Of Paper and Pixels
When I first started Mormon Artist, I was pretty sure the magazine would be primarily a print venture, since that’s what made it a “real” magazine, I thought — seeing it on someone’s coffee table somehow gave it a stamp of legitimacy. The web counterpart was just an afterthought, existing almost entirely to get people to buy a print copy. And I found what I thought was a good way to get there — print-on-demand through MagCloud. It all seemed like it was going to work out perfectly.
And, you know, it has — just not in the way I expected. A month or so after the first issue came out, I realized a few things: (a) nobody was buying the MagCloud edition; (b) to make a real print edition work, I had to have lots of money; (c) I didn’t have lots of money; and (d) everyone was reading it online anyway. So I decided (wisely) to back-burner the print edition and focus completely on the web.
You see, while I love the paper-and-ink nature of a magazine I can hold, there are definite advantages to publishing on the web. I can fix typos easily. It’s easier to reach people in other countries (and it doesn’t cost them anything). People can link to and quote from the content, generating more traffic and hopefully growing more readers in the process. Through comments, conversations that would never have existed in print (other than through letters to the editor) can blossom. And it hardly costs anything in comparison to print.

# Exercise instructions
A – According to the essay on Mormon Artist's move from print to the web, which service did the magazine use for print-on-demand?
B – Using the essay on Mormon Artist's move from print to the web, decide whether each statement agrees with it, and quote the words that settle each one. (i) At first, the web version was meant mostly to get people to buy a print copy. (ii) The MagCloud edition sold well after the first issue came out. (iii) Publishing on the web makes typos harder to correct.

# Provided information
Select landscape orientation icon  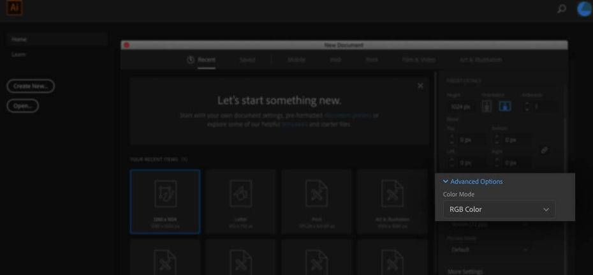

---

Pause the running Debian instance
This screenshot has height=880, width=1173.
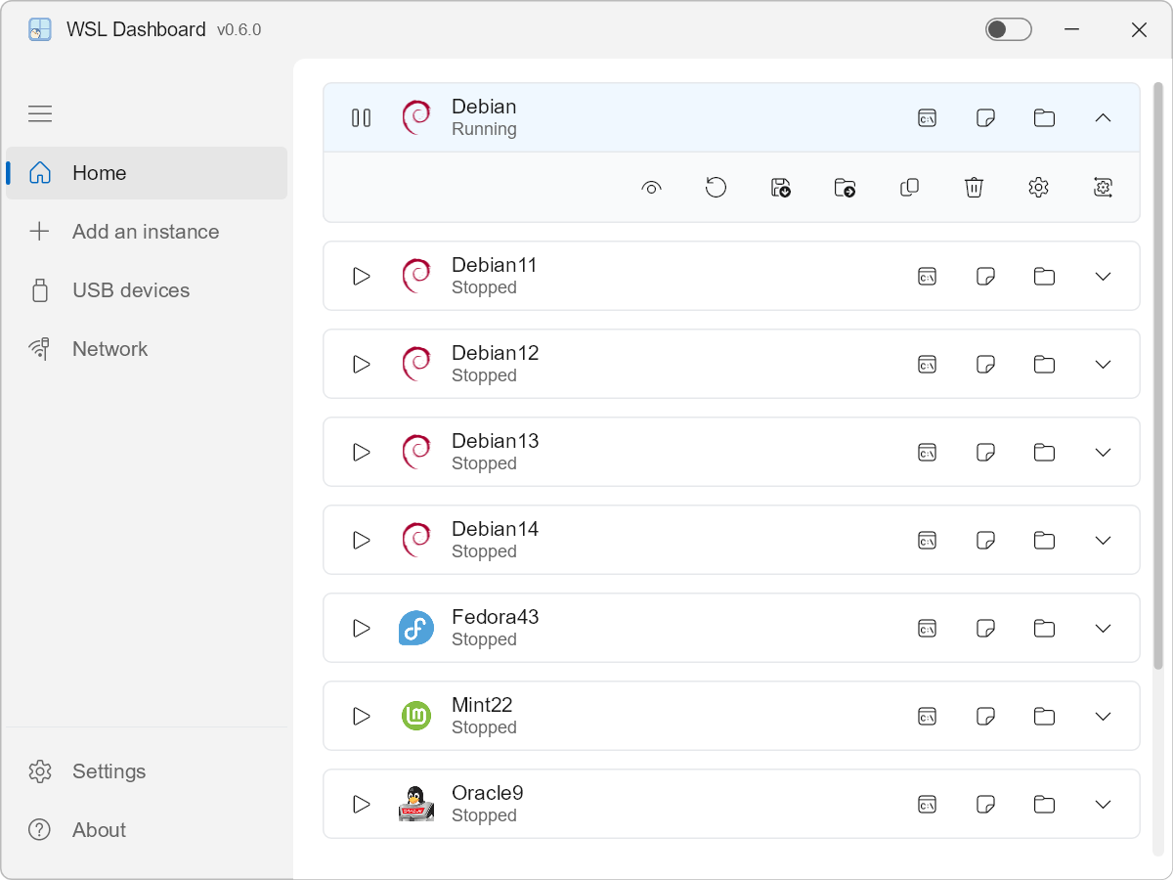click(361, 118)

==

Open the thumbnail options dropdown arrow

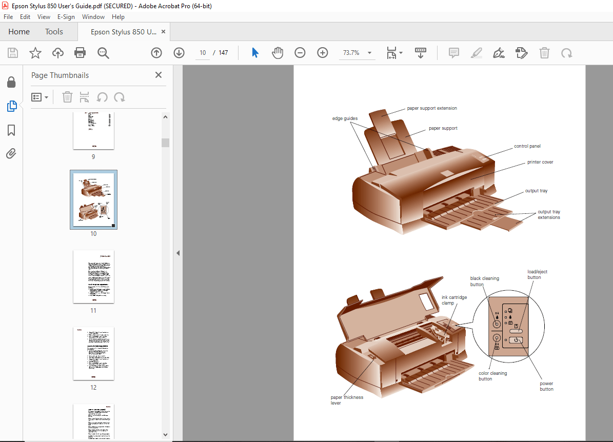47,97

# Responses by task
A – MagCloud

B –
(i) Yes: "existing almost entirely to get people to buy a print copy"
(ii) No: "nobody was buying the MagCloud edition"
(iii) No: "I can fix typos easily."